In your first post in this thread you essentially insulted everyone who uses a hierarchical approach which is recommended by grub developers. The shortcomings of os-prober are also mentioned by grub developers. By the way the word maintain does not require quotes.

Quote:
I'd rather have everything under the control of my main OS than to have to do some extra weird work to boot into another OS in order to repair its chainloading bootloader, and figure out precisely where something was broken to even figure out where something was messed up.
You don't appear to understand this but with config file loading there is only one bootloader executable running and that is the one of your main OS. The config files are hierarchical but only one bootloader is running. If Ubuntu was your main OS controlling grub and you updated a kernel in Debian you would just run update-grub in Debian to update its grub.cfg and that would be it. You wouldn't need to boot into another OS such as your main OS. The config file for Debian and any other distributions would be referenced form the main grub.

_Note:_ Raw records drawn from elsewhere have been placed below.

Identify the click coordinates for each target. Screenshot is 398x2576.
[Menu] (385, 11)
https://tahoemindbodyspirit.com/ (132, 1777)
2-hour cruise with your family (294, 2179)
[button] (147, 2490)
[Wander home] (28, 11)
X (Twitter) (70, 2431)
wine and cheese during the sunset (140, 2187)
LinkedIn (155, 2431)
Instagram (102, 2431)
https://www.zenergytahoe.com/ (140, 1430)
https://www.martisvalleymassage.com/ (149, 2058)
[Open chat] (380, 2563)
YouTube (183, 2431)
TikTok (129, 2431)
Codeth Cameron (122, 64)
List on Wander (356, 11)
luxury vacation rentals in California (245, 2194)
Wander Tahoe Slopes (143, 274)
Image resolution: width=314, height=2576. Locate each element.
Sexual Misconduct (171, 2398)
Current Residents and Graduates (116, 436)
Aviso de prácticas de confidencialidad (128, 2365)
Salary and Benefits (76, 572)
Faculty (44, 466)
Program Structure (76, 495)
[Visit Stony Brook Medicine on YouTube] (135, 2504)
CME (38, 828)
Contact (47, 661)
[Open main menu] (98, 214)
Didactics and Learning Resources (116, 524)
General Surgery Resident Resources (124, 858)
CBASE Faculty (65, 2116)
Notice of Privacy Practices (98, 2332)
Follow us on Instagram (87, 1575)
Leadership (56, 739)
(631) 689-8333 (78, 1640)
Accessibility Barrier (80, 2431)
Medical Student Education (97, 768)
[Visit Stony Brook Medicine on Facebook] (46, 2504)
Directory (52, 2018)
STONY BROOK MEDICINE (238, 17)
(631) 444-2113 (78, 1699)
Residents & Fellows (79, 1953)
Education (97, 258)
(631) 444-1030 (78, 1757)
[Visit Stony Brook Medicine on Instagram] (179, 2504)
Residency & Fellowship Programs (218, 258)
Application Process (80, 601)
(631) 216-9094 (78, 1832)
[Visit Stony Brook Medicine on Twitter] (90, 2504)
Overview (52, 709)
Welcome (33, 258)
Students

You also don't seem to understand that by trying to maintain a single grub.cfg you would constantly need to boot back into your main OS Ubuntu every time something was changed in another distribution. This actually adds more work each time which is why that other user wanted to abandon grub entirely and was happy with my suggestion. They certainly didn't find it silly. Once entries for referencing the config files of other distributions are added to the main grub in 40-custom you never need to boot back into that OS. Once it is set up it is far less effort to maintain which is why grub developers recommend this approach.